Form 8-K



Washington, D.C. 20549







Pursuant to Section 13 OR 15(d) of The Securities Exchange Act of 1934


Date of Report (Date of earliest event reported) September 23, 2005



Tupperware Corporation

(Exact name of registrant as specified in its charter)



Delaware   1-11657   36-4062333

(State or other jurisdiction

of incorporation)

  (Commission File Number)  

(I.R.S. Employer

Identification No.)


P. O. Box 2353, Orlando, Florida   32802
(Address of principal executive offices)   (Zip Code)


Registrant’s telephone number, including area code (407) 826-5050



(Former name or former address, if changed since last report.)



Check the appropriate box below if the Form 8-K filing is intended to simultaneously satisfy the filing obligation of the registrant under any of the following provisions (see General Instruction A.2. below):


¨ Written communications pursuant to Rule 425 under the Securities Act (17 CFR 230.425)


¨ Soliciting material pursuant to Rule 14a-12 under the Exchange Act (17 CFR 240.14a-12)


¨ Pre-commencement communications pursuant to Rule 14d-2(b) under the Exchange Act (17 CFR 240.14d-2(b))


¨ Pre-commencement communications pursuant to Rule 13e-4(c) under the Exchange Act (17 CFR 240.13e-4(c))


Item 1.01


On September 23, 2005, Tupperware Corporation (the “Corporation”) entered into a restricted stock agreement with E. V. Goings, the Corporation’s chairman and chief executive officer, concerning the issuance of a restricted stock grant for 100,000 shares of the Corporation’s common stock in connection with a retention program. Such restricted stock will vest on January 1, 2011 or such other date as the Compensation and Governance Committee of the Board of Directors of the Corporation shall determine. Such grant is made under the terms of the Corporation’s 2002 Incentive Plan and the terms and conditions of such plan apply generally to the grant subject to the agreement furnished in connection with this Form 8-K. Such information, including the Exhibit attached hereto, shall not be deemed “filed” for purposes of Section 18 of the Securities Exchange Act of 1934, nor shall it be deemed incorporated by reference in any filing under the Securities Act of 1933, except as shall be expressly set forth by specific reference in such filing.

-- USING THE INFORMATION --
1/ Please update the Form 8-K, starting at the words "(Former name or" and stopping after "(17 CFR 240.14d-2(b))", so that "Solicitation material" replaces "Soliciting material".
2/ According to the Form 8-K, when will the restricted stock granted to E. V. Goings vest?

-- DATA EXTRACT --
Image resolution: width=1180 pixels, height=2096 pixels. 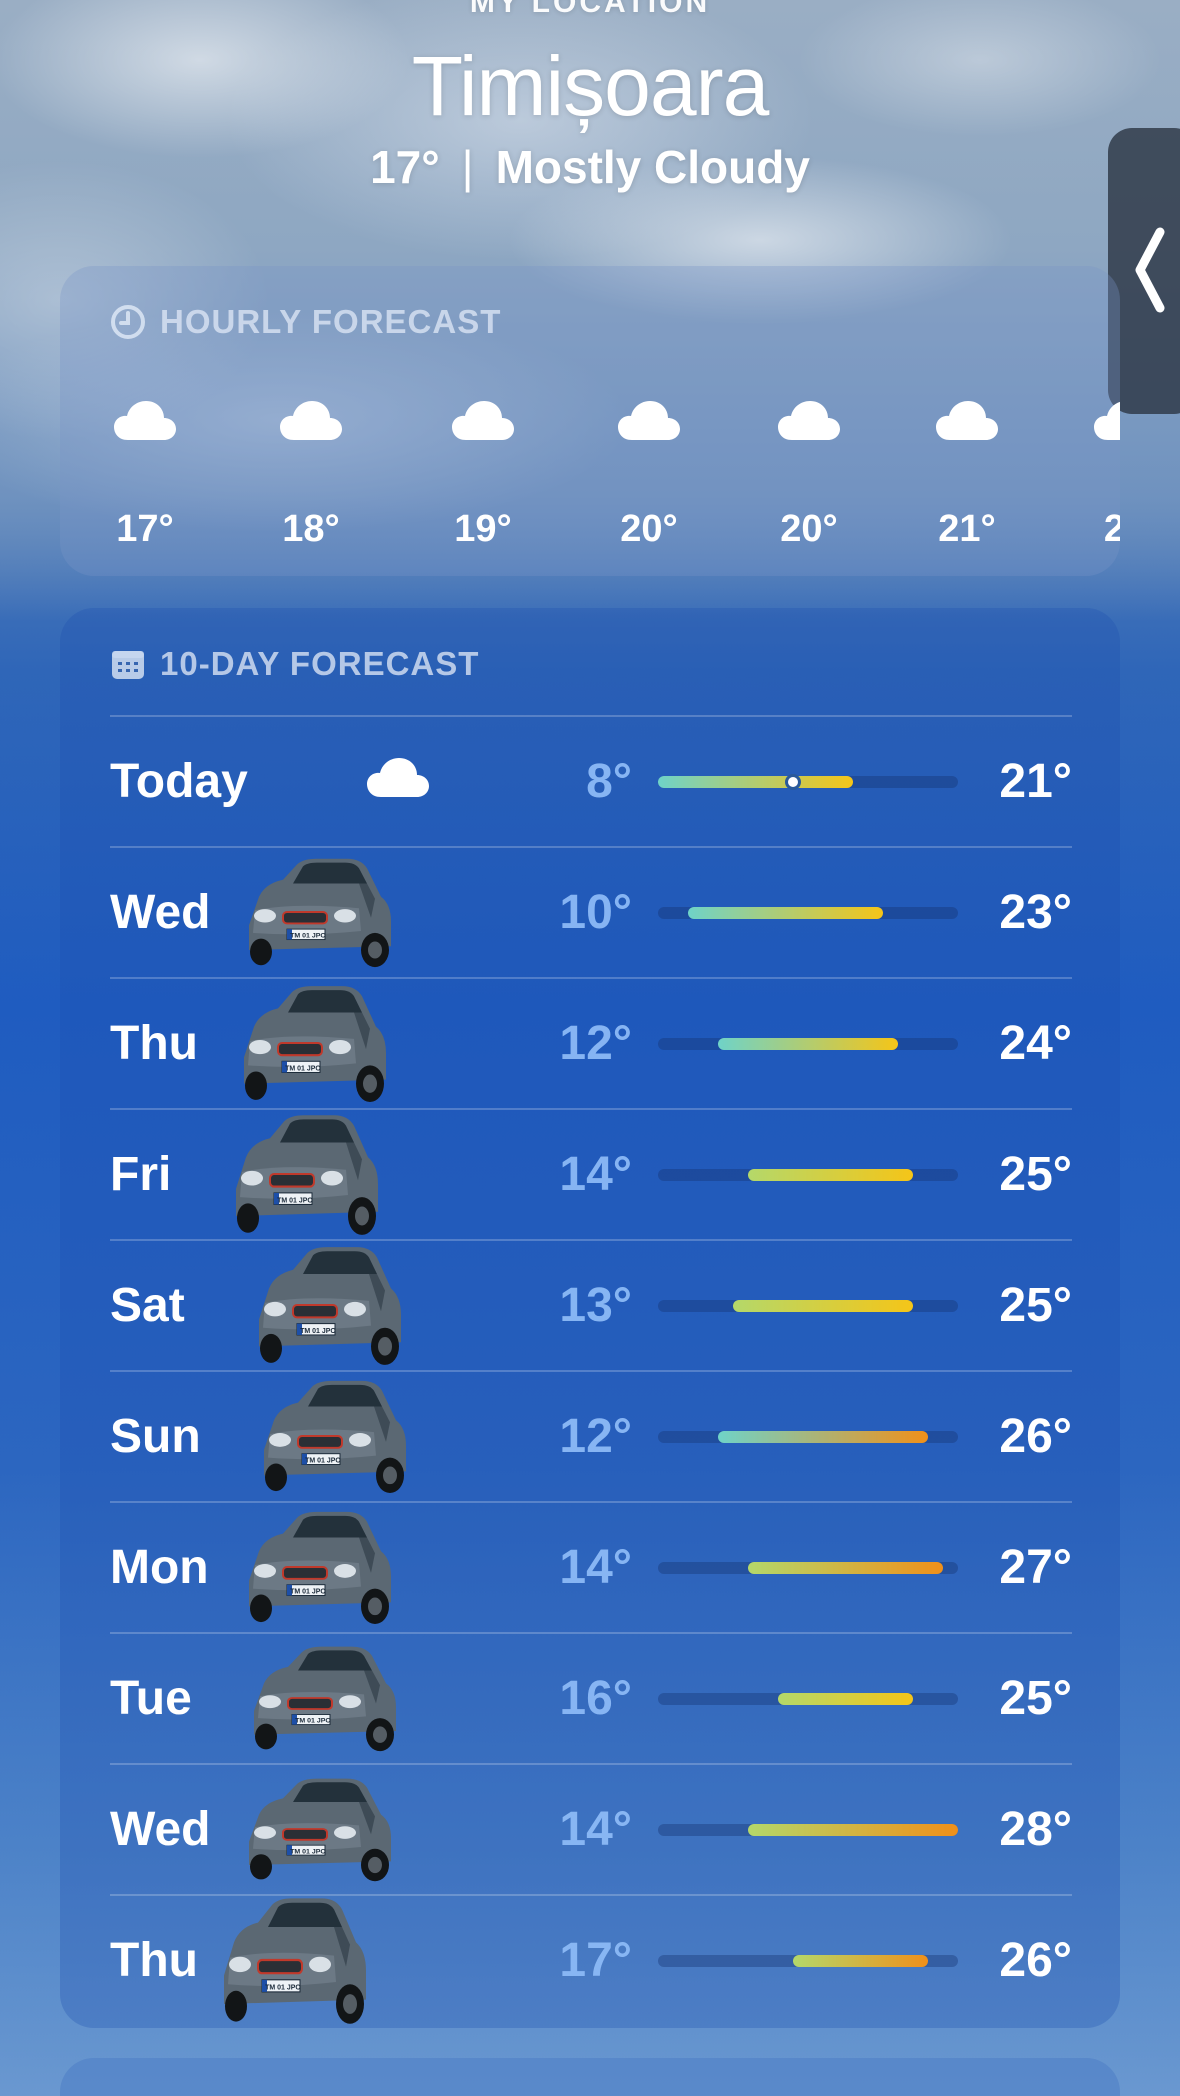 What do you see at coordinates (311, 474) in the screenshot?
I see `hourly-item: 18°` at bounding box center [311, 474].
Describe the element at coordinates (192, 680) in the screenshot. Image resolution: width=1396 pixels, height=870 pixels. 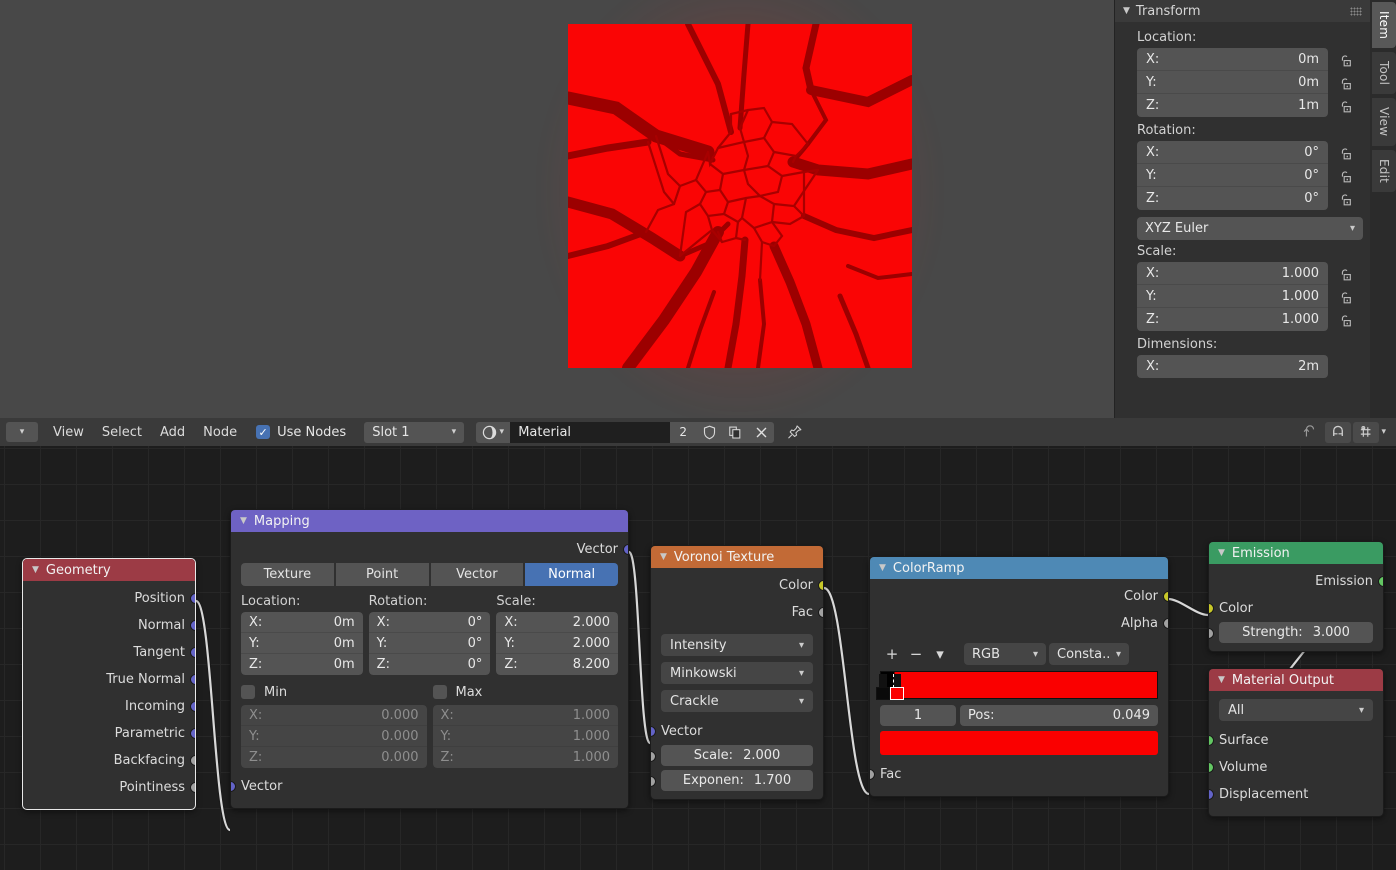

-- ANSWERS TO THE PROBLEMS --
1/
(Former name or former address, if changed since last report.)



Check the appropriate box below if the Form 8-K filing is intended to simultaneously satisfy the filing obligation of the registrant under any of the following provisions (see General Instruction A.2. below):


¨ Written communications pursuant to Rule 425 under the Securities Act (17 CFR 230.425)


¨ Solicitation material pursuant to Rule 14a-12 under the Exchange Act (17 CFR 240.14a-12)


¨ Pre-commencement communications pursuant to Rule 14d-2(b) under the Exchange Act (17 CFR 240.14d-2(b))

2/ It vests on January 1, 2011, or on another date that the Compensation and Governance Committee of the Board of Directors of the Corporation determines.